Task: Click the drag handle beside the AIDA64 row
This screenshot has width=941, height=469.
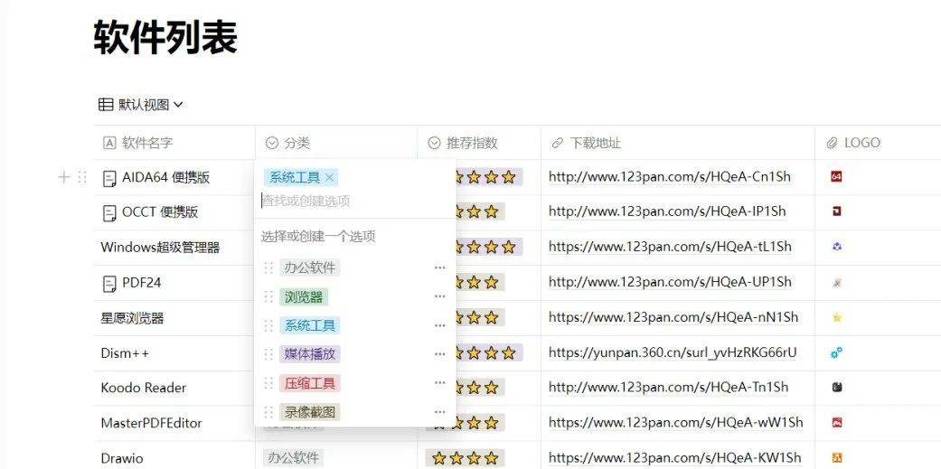Action: coord(82,177)
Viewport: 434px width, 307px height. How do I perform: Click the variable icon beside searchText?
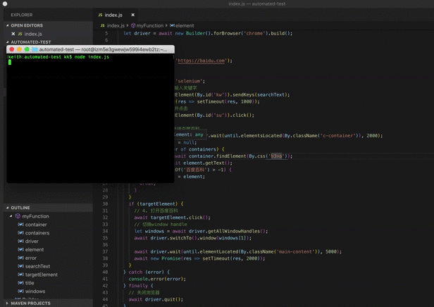(20, 266)
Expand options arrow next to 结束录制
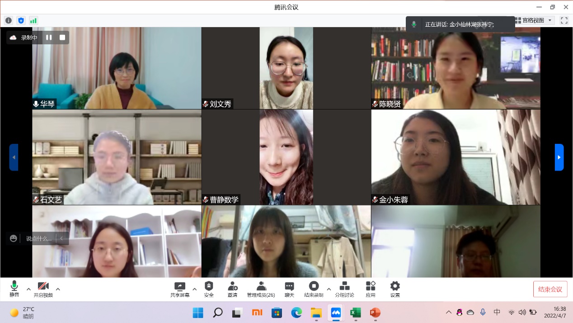 (329, 289)
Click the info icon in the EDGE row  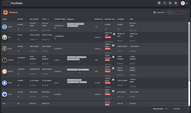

───

### HOW TO COMPLETE THIS TASK
An exact copy of all the records is required, with the pictures omitted.

### SOLUTION TO THIS EXERCISE
Task: Click the drag handle beside the AIDA64 row
This screenshot has width=941, height=469.
Action: coord(82,177)
Viewport: 434px width, 307px height. How do I perform: Click the variable icon beside searchText?
(20, 266)
Expand options arrow next to 结束录制
 (329, 289)
Click the info icon in the EDGE row  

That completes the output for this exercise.